Logische Konsequenz daraus:

1. Klauen gehen und sich nicht erwischen lassen: macht so ungefähr jeder 15. bis 20igste Mensch in Deutschland - bis man 2-3Mal erwischt wurde, versteht sich...
2. Dispo-Kredit aus- bzw. überreizen: macht fast Jede/r, so soll das System nunmal funktionieren...
3. Resignation mit der Hoffnung auf einen baldigen Karriereschwung. Allerdings können nur relativ wenige Leutchen in Führungsetagen sitzen, sonst gäbe es ja keine "Führung" (im wirtschaftlichen Sinne).

Also viel Spaß beim Träumen, liebe StudentInnen

überhaupt nicht

klippschüler 23.05.2006 - 19:14
"Zahlen sollen alle, Empfänger von Studiengebühren sind dagegen die Studierenden aus schlecht verdienenden Elternhäusern. Hier findet also eine Umverteilung von oben und der Mitte nach unten statt, von der die Kinder aus Unterschichtenfamilien profitieren."

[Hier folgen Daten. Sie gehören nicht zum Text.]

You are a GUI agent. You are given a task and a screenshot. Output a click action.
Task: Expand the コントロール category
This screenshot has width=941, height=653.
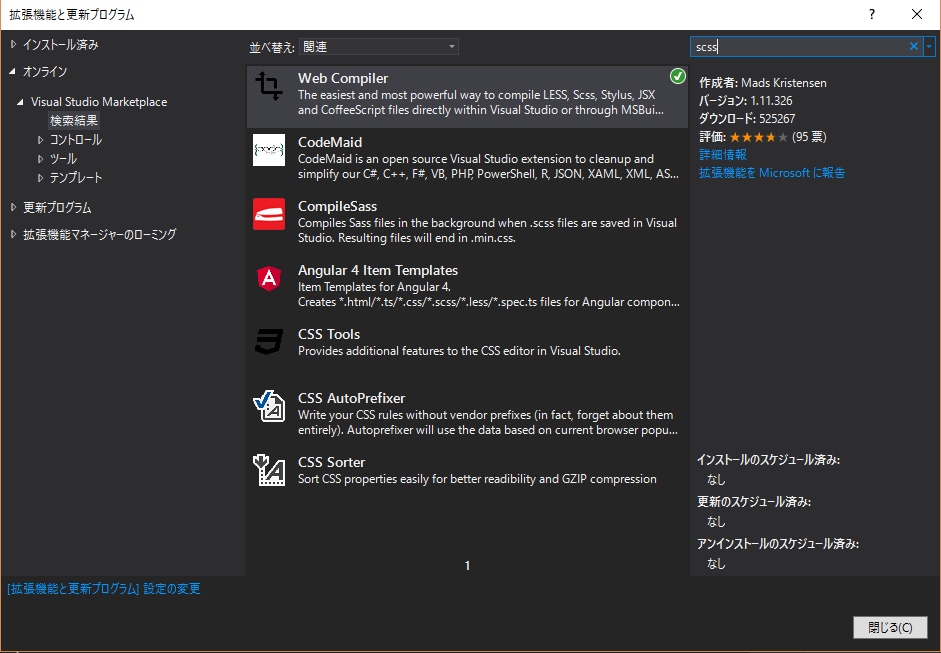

Nein, denn von der Kohle die dem Mittelstand abgeknöpft wird, sehen ja die Studierenden aus der Unterschicht nix, im Gegenteil zahlen sollen die ja auch. Nach deiner Argumentation ist es schon eine begrüßenswerte Umverteilung, wenn der Staat zugunsten einer sozial ungerechten Maßnahme (Studiengebühren) von einer noch ungerechteren Maßnahme (Bafög-Streichung) absieht.